FCC gives the green light for T-Mobile purchase of Verizon 700MHz spectrum
Back in January, T-Mobile scored a deal with Verizon to swap some cash, AWS spectrum, and PCS spectrum for a number of Verizon’s 700MHz A-block licenses.
With T-Mobile's licenses plus $2.36 billion in cash, it works out to an aggregate value of roughly $3.2 billion. The deal expands T-Mobile’s “low band” spectrum holdings to 9 of the top 10, and 21 of the top 30 markets in the US.
The markets where T-Mobile is gaining 700MHz spectrum include Detroit, Atlanta, Dallas, Houston, Los Angeles, New York City, Philadelphia, and Washington, DC. This “low band” spectrum is high-value because the nature of the lower frequencies provide better coverage and better building penetration.
Both carriers will be using the spectrum swaps as a means to augment existing coverage they already have. The spectrum swaps will also affect holdings in northern California and Atlanta. T-Mobile should have its soon-to-be acquired spectrum up and running before the end of the year.

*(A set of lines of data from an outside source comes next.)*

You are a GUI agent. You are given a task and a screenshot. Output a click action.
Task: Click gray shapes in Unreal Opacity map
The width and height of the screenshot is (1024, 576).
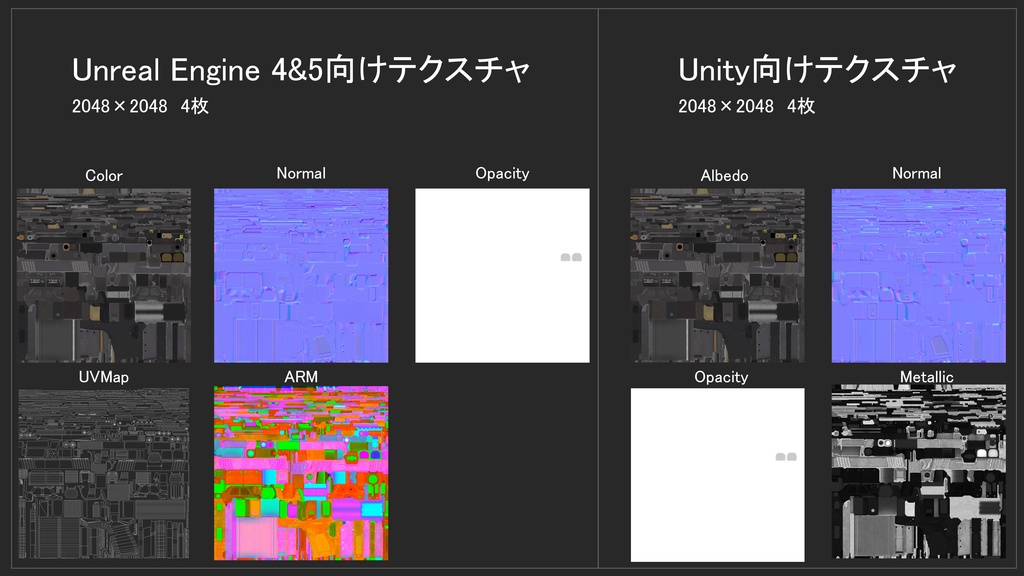[571, 257]

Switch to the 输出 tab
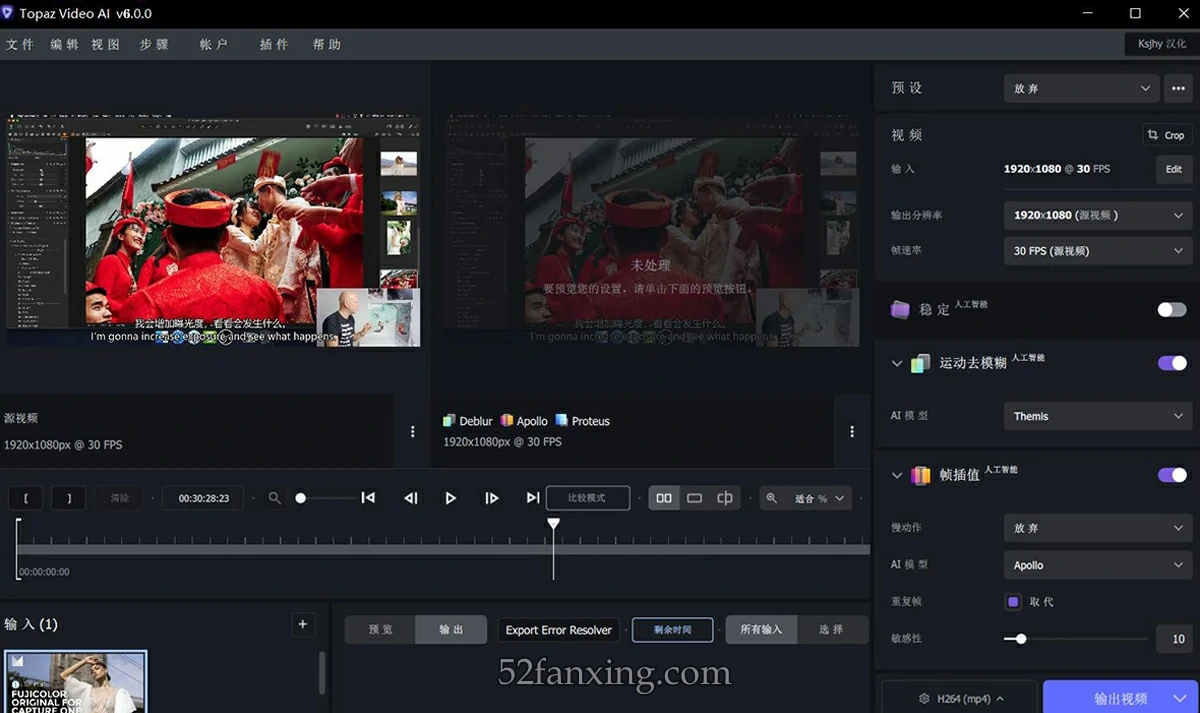[451, 629]
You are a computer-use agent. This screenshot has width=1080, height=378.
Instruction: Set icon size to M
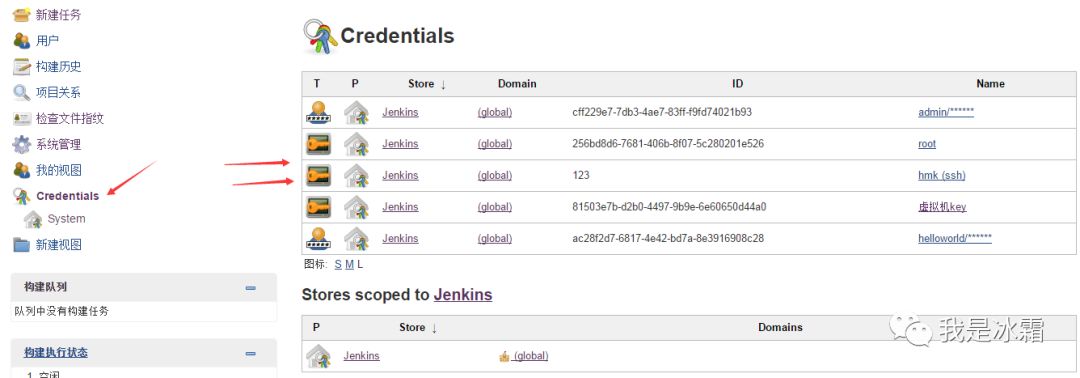pyautogui.click(x=349, y=264)
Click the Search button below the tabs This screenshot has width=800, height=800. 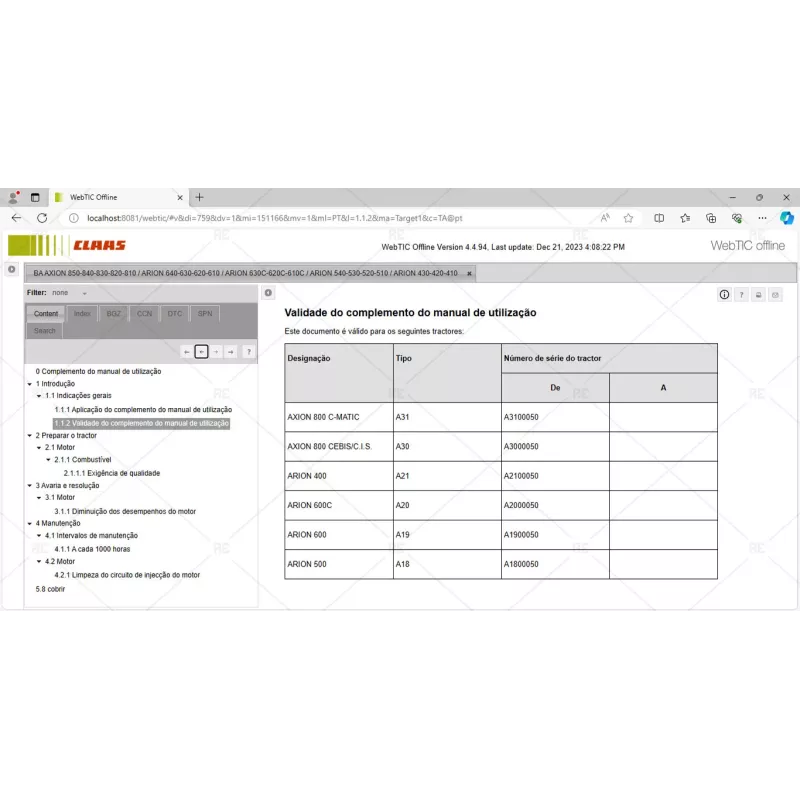coord(44,330)
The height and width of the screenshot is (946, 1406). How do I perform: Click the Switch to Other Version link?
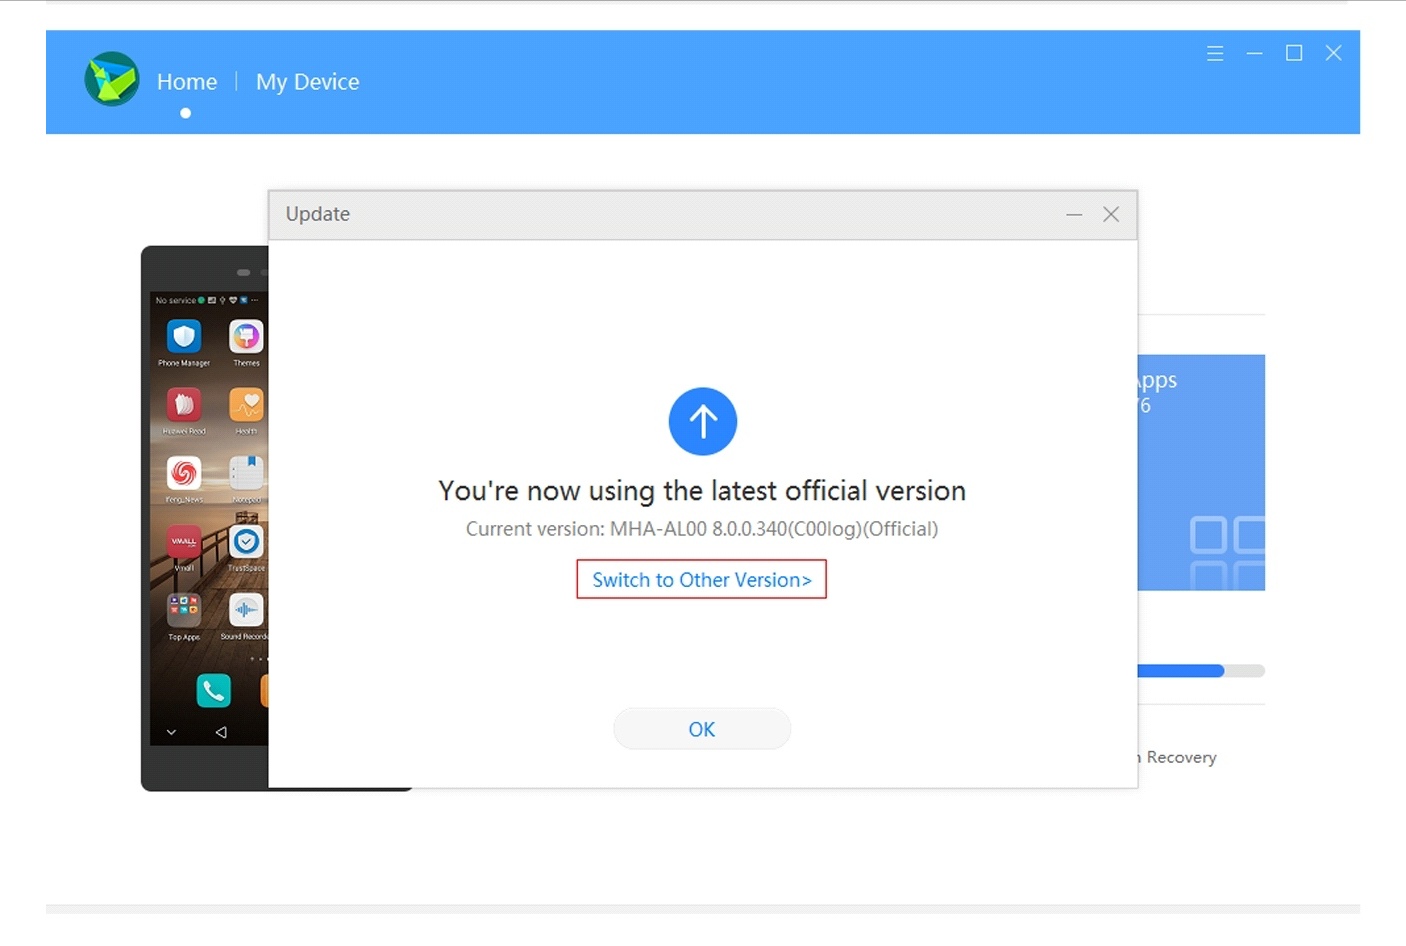click(x=701, y=580)
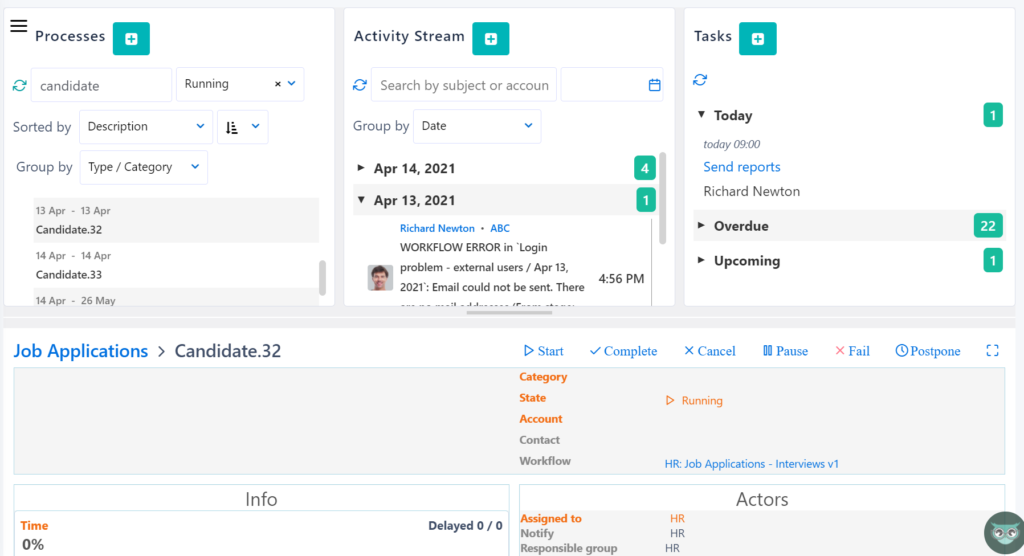The height and width of the screenshot is (556, 1024).
Task: Open the Group by Type / Category dropdown
Action: pos(143,167)
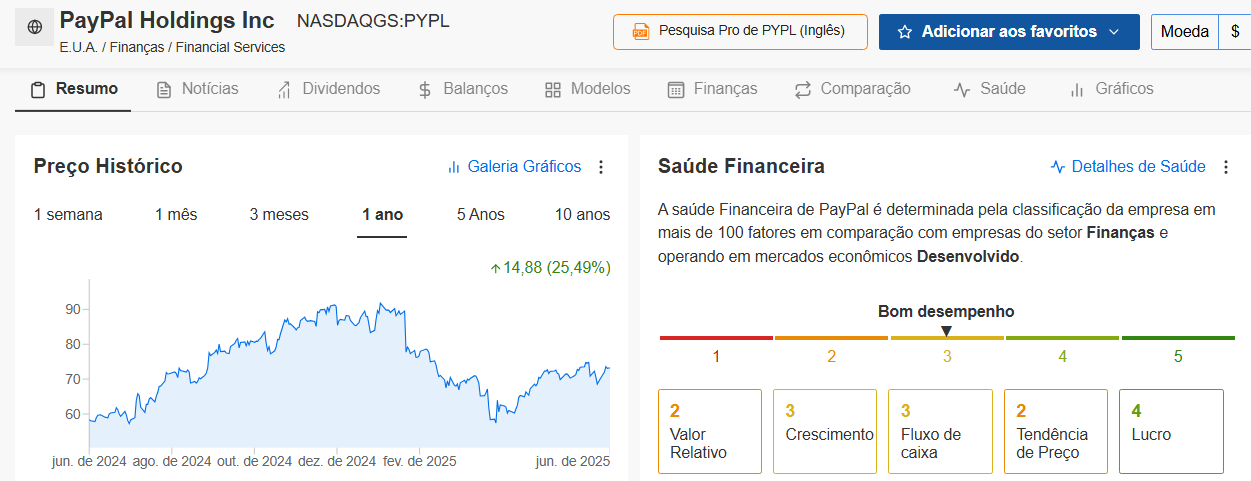Select the 1 semana time range
The height and width of the screenshot is (481, 1251).
[x=68, y=215]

T-Mobile’s LTE service is covering more than 200 million people thus far. The new 700MHz A-block licenses cover about 158 million people, which includes the aforementioned markets. Team Magenta has been rapidly rolling out its LTE service, now in over 273 markets.
It is not known how these increased low-band license holdings might affect T-Mobile’s position in the 600MHz auctions set for next year. T-Mobile has been lobbying heavily at the FCC to place caps on auction winnings that basically limit AT&T and Verizon from bidding on too much spectrum. The proposed rules involve spending thresholds relative to pre-existing low-band holdings in a given market, and would partition whole blocks of spectrum solely up for bid by smaller players.